B. Plaintiff's Cross-Appeal
In her cross-appeal, plaintiff contends that the Family Part erred in denying her request for attorney's fees and costs. Specifically, she argues that defendant should have been ordered to pay for her attorney's fees and costs because he is in a better financial position and his post-judgment motion to modify alimony was filed in bad faith.
An award of attorney's fees in a matrimonial action rests in the discretion of the Family Part. R. 5:3-5(c); Tannen v. Tannen, 416 N.J. Super. 248, 285 (App. Div. 2010) (citing Eaton v. Grau, 368 N.J. Super. 215, 225 (App. Div. 2004)). On appeal, the Family Part's decision regarding attorney's fees will be upheld absent a showing of abuse of discretion. Tannen, 416 N.J. Super. at 285. Findings by the trial court are binding on appeal "when supported by adequate, substantial credible evidence." Reese v. Weis, 430 N.J. Super. 552, 567 (App. Div. 2013) (quoting Cesare v. Cesare, 154 N.J. 394, 411 (1998)).
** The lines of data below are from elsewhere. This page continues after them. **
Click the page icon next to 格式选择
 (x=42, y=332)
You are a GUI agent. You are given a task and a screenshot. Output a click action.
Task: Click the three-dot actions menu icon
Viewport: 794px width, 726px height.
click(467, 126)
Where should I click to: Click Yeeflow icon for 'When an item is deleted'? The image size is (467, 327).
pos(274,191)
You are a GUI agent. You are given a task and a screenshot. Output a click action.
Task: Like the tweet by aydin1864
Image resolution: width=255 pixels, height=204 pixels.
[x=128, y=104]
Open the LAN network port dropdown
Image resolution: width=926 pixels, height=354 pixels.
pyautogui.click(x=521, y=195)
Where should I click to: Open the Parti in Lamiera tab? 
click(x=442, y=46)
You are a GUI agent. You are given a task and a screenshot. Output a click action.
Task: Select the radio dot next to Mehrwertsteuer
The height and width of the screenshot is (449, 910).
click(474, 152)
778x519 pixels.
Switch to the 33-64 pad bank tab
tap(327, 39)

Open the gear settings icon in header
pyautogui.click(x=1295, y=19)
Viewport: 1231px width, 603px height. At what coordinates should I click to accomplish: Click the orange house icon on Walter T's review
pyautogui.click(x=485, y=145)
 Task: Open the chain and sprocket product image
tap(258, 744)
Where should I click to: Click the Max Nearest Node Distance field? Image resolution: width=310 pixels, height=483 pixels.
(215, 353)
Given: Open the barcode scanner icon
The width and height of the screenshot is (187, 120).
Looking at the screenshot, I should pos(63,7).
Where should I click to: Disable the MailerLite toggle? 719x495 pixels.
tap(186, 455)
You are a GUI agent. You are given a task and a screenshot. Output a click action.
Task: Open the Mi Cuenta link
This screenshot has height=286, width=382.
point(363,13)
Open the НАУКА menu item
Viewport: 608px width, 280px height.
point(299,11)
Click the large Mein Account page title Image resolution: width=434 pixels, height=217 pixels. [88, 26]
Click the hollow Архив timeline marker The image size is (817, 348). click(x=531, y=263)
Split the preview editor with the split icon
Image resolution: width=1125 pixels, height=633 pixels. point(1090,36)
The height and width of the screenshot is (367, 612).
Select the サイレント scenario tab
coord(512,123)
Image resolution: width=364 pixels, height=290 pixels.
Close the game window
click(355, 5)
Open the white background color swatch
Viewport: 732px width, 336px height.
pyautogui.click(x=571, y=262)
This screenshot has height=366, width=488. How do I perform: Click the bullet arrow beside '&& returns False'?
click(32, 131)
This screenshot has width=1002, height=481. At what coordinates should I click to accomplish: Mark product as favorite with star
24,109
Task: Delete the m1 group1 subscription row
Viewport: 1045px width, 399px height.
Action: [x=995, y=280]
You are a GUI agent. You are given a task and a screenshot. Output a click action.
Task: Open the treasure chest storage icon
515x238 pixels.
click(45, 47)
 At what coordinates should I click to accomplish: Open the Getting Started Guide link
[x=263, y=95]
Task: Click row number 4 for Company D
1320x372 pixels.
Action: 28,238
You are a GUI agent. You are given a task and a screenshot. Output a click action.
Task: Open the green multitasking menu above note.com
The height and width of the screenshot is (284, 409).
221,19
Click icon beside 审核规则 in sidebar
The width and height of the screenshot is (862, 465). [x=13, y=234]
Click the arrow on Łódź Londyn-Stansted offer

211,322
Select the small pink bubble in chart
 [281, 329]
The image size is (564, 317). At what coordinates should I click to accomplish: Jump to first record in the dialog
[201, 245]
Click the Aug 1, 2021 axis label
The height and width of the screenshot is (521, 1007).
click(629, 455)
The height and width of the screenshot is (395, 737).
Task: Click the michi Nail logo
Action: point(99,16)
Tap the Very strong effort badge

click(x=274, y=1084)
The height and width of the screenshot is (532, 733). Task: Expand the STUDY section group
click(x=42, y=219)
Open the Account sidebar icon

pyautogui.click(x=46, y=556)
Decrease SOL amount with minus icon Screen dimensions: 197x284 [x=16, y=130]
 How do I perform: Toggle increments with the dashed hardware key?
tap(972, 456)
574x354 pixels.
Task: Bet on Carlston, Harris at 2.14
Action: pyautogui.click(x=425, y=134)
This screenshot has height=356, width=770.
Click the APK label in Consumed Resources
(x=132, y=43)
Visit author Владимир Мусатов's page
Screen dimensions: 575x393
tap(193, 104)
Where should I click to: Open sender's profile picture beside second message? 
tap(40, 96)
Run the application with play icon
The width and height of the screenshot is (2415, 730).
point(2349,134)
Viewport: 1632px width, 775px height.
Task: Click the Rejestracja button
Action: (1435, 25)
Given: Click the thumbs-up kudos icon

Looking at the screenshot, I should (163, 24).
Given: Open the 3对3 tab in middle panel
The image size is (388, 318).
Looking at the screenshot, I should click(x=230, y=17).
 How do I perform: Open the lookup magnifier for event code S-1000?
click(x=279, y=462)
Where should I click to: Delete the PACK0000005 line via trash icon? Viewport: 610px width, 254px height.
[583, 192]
In deciding whether to award attorney's fees, and the amount of the award, the court should consider:
(1) the financial circumstances of the parties; (2) the ability of the parties to pay their own fees or to contribute to the fees
of the other party; (3) the reasonableness and good faith of the positions advanced by the parties; (4) the extent of the fees incurred by both parties; (5) any fees previously awarded; (6) the amount of fees previously paid to counsel by each party; (7) the results obtained; (8) the degree to which fees were incurred to enforce existing orders or to compel discovery; and (9) any other factor bearing on the fairness of an award.An application for attorney's fees must also include an affidavit of services that complies with and includes the information required by Rule 4:42-9(b), (c), and (d). Ibid.
[R. 5:3-5(c).]
Here, the Family Part applied the relevant factors under Rule 5:3-5(c), and found that although defendant made more money than plaintiff, his motion was not filed in bad faith. In that regard, the Family Part found that
[t]he fact that a gentleman is residing in the home [with plaintiff] for five, maybe six, maybe seven nights a week, to a lay person certainly would give rise . . . to an interpretation that there is cohabitation going on . . . therefore, each party is going to be responsible their own counsel fees and costs.The Family Part's findings were supported by substantial credible evidence in the record, and we discern no basis to disturb those findings. Evaluated in context, we also discern no abuse of discretion because the court did not specifically enumerate every factor. See Reese, 430 N.J. Super. at 585 (affirming the denial of attorney's fees where the trial court found that each party was capable of paying their own fees and that neither party had acted in bad faith, despite the court's failure to address every factor under Rule 5:3-5(c)).
The Family Part also found that the affidavit of services submitted by plaintiff's counsel was not in compliance with Rule 4:42-9 and Rule 5:3-5(c). The basis for that finding is unclear. A review of the affidavit of services submitted by plaintiff's counsel demonstrates that it complied with the governing rules. Nevertheless, we still affirm the denial of plaintiff's request for attorney's fees because the court gave a correct alternative basis for its decision.
Affirmed. I hereby certify that the foregoing is a true copy of the original on file in my office.